TEXT BLOCK:
Time’s sales and profits, like those of most print publications, have been shrinking every year, a situation that made it difficult to sell the magazine, even with its storied past.

In March, Meredith, which agreed to buy Time Inc. in November, announced that it would put Time magazine up for sale, along with Sports Illustrated, Fortune and Money. After nearly six months, Time found its new owners when the software titan Marc Benioff and his wife, Lynne, agreed to pay $190 million in cash for the magazine. Mr. Benioff said he had “always loved it” in a text message interview with The New York Times.

The auction was more complex than Meredith executives had expected. The Des Moines-based publisher specializes in titles focused on home and lifestyle topics, and its advertising business is not designed for news and sports publications. Selling the four publications had always been the plan.

Alan Murray, the chief content officer of the former Time Inc. brands, who helped lead the process, and Meredith’s banking adviser, Citigroup, placed potential bidders into tiered groups. The groups were based on several factors, including the ability to pay and the level of seriousness. Meredith considered selling all the titles together but soon settled on individual transactions. Money will most likely be bundled with Fortune when it is sold.

“It was a learning process for me, and these things just take a lot longer than you think they would,” Mr. Murray said.

Marc Benioff does things his own way: “I didn’t realize two weeks ago I was going to buy Time.”

Sports Illustrated, Fortune and Money should be sold by the end of the year, he said. “There are very healthy, advanced conversations going on,” he added, though he declined to comment on specific suitors. “I’m optimistic.”

Meredith fended off a $325 million offer for Time from David J. Pecker, the media executive who has become a key witness in a federal investigation into President Trump. During the presidential campaign, Mr. Pecker, who publishes The National Enquirer, suppressed the story of a former Playboy model who claimed to have had an affair with Mr. Trump, according to federal prosecutors.

Until a few weeks ago, Mr. Benioff was nearing an agreement to acquire Fortune and Money, according to four people familiar with the sales process who spoke on the condition of anonymity to discuss private talks. He switched his preference to Time when he decided its business was stronger, one of the people said.

Reed Phillips, a longtime investment banker specializing in media transactions, said the purchase price was surprisingly high.

“For a business in decline, that’s a big number,” he said. “It seems that when billionaires buy media assets, it’s almost like they’re making a nonprofit donation. They’re not doing this as a moneymaker. This is more of a cause.”

WHAT IS NEEDED:
Pick up the article on the sale of Time magazine after its final sentence and continue it.

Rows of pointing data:

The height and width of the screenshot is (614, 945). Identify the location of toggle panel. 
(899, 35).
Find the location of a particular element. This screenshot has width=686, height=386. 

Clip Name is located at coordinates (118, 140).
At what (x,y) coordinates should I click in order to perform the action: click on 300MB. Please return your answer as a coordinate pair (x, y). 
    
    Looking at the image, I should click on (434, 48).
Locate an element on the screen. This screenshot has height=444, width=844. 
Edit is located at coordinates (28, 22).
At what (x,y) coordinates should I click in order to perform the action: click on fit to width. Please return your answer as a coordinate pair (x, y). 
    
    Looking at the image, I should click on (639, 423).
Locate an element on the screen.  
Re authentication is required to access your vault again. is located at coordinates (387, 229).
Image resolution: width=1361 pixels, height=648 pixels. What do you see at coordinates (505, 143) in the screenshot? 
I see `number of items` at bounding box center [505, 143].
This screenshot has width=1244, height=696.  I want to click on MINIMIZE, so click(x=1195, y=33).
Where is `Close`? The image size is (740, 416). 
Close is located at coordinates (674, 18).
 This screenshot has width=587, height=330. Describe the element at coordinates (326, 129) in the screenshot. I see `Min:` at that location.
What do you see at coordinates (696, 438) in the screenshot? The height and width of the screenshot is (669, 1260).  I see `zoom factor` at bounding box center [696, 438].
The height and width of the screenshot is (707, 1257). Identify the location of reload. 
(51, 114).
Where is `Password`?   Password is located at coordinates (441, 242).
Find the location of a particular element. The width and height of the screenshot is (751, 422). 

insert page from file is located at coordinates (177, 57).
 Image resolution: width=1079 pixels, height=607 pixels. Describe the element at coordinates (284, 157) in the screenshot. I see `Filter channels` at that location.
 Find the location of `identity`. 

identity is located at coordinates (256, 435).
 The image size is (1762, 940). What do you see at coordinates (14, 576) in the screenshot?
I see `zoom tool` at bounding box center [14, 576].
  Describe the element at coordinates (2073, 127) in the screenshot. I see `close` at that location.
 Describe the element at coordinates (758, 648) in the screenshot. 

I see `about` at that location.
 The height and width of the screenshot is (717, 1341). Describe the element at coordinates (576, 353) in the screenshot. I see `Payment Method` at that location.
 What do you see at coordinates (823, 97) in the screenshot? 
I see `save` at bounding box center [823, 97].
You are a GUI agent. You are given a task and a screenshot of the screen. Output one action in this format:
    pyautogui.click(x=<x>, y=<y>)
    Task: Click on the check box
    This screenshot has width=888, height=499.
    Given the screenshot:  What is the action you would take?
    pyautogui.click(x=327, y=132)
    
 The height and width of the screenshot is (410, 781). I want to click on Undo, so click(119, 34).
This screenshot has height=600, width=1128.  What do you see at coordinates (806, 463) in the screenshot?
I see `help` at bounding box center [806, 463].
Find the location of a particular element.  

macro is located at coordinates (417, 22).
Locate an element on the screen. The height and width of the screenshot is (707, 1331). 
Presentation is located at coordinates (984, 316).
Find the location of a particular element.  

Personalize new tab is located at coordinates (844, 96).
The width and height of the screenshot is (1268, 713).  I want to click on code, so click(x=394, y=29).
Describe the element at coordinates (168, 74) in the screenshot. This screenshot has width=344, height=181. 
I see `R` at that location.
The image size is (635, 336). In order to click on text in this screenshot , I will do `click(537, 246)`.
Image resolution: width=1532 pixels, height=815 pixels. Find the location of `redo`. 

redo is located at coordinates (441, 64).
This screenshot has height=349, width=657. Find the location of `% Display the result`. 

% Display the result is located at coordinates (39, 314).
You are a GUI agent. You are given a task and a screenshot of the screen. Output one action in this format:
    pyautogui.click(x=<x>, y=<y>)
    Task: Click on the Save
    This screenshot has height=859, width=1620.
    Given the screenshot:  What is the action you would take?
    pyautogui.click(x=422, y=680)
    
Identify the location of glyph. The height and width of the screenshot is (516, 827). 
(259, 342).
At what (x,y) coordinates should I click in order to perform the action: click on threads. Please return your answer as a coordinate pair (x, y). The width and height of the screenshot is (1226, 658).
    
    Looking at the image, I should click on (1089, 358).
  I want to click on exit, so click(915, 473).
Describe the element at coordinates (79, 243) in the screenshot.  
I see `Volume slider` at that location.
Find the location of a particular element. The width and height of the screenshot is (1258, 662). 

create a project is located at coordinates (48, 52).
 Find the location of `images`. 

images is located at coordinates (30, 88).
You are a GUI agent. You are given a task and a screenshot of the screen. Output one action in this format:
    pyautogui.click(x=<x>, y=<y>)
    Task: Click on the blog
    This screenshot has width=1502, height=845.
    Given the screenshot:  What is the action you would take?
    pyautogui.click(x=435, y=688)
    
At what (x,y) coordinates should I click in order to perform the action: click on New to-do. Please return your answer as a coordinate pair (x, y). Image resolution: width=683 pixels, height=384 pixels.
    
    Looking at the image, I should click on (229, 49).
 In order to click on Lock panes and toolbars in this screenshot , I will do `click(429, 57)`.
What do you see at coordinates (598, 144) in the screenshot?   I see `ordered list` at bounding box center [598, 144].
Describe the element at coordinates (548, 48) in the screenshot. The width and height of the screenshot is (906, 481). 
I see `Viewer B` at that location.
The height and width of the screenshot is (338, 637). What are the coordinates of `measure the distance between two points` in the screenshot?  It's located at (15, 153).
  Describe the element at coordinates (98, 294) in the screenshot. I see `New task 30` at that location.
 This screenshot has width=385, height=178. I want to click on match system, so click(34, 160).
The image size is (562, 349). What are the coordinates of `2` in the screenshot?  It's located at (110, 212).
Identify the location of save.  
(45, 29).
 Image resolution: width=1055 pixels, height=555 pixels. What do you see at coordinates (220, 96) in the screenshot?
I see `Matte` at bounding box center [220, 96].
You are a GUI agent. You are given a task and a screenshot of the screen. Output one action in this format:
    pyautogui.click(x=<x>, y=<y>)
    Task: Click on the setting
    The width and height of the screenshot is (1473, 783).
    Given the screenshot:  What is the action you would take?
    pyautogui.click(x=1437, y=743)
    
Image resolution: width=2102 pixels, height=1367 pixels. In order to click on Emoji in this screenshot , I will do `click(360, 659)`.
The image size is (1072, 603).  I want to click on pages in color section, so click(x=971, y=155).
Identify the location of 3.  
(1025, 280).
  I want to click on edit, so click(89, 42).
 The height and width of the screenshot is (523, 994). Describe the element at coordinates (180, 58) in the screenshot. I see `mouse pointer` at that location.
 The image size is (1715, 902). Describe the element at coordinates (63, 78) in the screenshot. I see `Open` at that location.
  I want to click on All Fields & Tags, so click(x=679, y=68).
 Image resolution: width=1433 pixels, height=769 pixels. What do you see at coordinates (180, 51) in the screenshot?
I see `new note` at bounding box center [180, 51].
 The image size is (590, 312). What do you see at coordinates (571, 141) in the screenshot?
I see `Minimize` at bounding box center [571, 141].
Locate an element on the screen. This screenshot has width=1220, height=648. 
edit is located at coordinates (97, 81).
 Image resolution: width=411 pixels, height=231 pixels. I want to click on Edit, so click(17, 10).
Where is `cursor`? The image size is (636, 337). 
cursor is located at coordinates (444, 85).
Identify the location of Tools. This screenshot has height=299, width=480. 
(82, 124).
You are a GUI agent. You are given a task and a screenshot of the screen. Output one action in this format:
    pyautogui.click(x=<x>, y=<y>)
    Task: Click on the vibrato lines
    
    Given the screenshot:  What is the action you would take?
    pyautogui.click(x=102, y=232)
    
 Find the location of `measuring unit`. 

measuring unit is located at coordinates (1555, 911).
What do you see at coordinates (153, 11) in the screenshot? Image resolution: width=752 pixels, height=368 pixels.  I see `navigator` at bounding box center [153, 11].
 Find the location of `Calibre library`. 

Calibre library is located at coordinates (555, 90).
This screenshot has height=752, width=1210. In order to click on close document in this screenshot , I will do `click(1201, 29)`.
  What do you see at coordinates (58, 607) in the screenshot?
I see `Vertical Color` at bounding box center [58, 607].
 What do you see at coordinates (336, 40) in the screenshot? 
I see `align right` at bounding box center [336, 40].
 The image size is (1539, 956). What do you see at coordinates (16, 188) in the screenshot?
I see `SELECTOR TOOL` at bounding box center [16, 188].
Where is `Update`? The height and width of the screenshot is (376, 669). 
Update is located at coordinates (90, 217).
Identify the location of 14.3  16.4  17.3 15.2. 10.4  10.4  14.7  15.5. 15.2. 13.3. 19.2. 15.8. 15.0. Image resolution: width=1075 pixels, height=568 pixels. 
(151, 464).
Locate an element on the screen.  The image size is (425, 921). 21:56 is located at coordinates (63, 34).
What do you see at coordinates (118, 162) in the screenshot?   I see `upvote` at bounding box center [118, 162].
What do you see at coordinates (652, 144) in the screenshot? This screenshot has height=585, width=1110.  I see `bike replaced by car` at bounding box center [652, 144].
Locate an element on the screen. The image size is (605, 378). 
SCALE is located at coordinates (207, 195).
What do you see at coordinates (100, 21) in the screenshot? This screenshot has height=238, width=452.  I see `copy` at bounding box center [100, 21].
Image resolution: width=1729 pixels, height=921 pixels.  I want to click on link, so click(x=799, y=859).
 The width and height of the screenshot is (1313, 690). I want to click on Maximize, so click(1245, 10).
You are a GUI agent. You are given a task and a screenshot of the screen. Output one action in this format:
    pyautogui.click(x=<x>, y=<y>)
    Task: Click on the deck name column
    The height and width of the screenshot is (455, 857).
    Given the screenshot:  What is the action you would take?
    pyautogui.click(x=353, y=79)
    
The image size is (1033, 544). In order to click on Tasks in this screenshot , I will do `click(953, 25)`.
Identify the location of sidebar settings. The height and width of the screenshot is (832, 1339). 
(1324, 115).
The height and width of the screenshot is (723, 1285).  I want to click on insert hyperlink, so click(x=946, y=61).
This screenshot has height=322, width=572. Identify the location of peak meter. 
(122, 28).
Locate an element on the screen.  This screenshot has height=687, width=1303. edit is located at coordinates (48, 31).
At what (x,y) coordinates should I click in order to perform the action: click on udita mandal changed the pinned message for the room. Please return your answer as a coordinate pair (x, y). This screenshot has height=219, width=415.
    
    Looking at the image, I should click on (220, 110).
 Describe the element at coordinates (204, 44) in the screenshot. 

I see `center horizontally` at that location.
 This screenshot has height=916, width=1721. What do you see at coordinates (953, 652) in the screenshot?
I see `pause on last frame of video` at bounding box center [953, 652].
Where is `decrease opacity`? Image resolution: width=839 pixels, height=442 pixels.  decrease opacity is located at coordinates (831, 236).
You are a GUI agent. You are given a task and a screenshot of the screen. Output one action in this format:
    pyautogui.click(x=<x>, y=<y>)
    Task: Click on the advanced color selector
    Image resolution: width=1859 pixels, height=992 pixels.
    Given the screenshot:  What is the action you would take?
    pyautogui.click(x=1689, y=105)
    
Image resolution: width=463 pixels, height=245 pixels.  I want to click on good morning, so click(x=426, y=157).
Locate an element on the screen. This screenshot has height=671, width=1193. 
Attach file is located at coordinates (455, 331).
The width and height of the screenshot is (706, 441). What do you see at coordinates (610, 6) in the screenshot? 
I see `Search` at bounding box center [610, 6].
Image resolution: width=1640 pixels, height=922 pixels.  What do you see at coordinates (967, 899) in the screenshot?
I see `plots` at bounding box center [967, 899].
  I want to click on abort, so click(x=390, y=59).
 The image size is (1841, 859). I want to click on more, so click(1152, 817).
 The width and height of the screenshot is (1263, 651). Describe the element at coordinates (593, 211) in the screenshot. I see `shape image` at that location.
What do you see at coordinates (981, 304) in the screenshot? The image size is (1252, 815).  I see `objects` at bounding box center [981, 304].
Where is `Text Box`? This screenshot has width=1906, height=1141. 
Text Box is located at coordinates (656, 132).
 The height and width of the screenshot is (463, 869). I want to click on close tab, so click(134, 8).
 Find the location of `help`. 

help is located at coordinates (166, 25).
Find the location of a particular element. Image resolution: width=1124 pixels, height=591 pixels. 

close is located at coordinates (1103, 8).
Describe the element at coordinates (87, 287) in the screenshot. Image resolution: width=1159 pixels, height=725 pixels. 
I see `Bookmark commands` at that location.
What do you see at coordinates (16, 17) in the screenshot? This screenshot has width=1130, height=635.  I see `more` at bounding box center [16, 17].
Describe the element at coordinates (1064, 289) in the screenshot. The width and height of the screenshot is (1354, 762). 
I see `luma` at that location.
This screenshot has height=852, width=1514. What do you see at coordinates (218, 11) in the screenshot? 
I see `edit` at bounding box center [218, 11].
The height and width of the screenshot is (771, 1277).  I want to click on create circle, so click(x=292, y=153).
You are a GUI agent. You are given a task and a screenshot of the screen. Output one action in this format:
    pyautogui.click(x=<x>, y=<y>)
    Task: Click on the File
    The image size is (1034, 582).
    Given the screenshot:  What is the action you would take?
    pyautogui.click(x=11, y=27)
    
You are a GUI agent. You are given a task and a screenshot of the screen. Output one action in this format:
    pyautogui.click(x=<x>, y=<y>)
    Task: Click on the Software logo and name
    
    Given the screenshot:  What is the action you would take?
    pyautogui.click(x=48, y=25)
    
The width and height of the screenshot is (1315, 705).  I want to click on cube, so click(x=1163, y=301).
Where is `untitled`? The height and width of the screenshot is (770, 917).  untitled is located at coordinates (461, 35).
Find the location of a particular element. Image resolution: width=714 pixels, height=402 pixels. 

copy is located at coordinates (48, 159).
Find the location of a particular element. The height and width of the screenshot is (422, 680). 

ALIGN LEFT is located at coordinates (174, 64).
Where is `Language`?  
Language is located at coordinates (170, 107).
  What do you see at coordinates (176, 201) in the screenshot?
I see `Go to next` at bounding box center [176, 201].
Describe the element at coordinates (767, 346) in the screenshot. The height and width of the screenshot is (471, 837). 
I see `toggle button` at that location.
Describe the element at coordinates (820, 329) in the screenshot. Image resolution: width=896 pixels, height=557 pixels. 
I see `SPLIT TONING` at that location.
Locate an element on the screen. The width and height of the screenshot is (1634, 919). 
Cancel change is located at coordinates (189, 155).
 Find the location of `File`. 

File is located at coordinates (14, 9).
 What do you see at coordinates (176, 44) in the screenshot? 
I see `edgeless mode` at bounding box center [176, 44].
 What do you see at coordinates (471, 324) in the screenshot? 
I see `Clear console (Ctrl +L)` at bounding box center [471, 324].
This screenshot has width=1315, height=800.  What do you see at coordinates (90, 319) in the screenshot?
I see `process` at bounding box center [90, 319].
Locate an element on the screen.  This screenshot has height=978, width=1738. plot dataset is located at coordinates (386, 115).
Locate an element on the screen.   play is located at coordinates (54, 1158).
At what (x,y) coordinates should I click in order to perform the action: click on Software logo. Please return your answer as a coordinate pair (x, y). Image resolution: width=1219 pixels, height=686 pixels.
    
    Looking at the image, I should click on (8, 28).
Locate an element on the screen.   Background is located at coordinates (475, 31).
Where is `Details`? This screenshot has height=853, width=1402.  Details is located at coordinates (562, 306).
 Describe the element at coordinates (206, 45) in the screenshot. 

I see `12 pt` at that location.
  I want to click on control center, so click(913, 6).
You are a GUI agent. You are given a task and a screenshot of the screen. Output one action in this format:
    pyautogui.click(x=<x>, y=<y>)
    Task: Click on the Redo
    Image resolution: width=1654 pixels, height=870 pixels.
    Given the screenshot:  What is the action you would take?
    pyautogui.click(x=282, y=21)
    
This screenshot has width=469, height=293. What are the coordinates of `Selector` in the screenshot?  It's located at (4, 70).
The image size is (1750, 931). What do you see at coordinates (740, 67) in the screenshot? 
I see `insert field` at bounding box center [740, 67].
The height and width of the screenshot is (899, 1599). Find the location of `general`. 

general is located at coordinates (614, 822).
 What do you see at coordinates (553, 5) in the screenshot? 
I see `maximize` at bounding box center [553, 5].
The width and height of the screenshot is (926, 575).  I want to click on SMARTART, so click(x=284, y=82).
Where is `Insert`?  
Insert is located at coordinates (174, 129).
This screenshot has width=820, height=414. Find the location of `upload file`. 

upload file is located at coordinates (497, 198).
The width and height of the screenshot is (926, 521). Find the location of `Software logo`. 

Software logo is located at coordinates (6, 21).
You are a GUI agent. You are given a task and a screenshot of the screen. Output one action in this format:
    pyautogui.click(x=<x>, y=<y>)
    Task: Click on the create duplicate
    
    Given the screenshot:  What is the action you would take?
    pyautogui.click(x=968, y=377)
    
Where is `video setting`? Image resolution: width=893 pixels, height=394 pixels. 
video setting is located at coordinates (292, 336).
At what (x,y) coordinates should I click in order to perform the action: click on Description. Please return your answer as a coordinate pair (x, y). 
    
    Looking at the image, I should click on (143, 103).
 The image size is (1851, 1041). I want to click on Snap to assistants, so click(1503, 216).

RESPONSE TO THE TASK:
Meredith had been asking as much as $200 million for Fortune as recently as May, two of the people said. Fortune benefits from a lucrative conference business, but a big share of those profits comes from an event it produces in China for which a municipality pays most of the cost, the people said.

Sports Illustrated, which was priced in the area of $150 million, has drawn intense interest from multiple suitors, including sports figures, the people said. Endeavor, the powerhouse agency representing sports clients and Hollywood talent, considered buying the title but backed off after it decided the magazine wasn’t a fit with its main business, according to a person familiar with the matter who spoke on the condition of anonymity to discuss private talks.

Mr. Benioff is the latest tech billionaire to take the reins of a historic news brand. Jeff Bezos, the chief executive of Amazon, bought The Washington Post in 2013, and last year, Laurene Powell Jobs, who heads the Emerson Collective and is the widow of the Apple co-founder Steve Jobs, bought a majority stake of The Atlantic magazine.

Media outlets have also become attractive to billionaires focused on philanthropic endeavors. Mr. Benioff has spoken out on the gender pay gap and protested an Indiana law that critics said discriminated against people who are gay or transgender. He said he would stay away from Time’s editorial decisions.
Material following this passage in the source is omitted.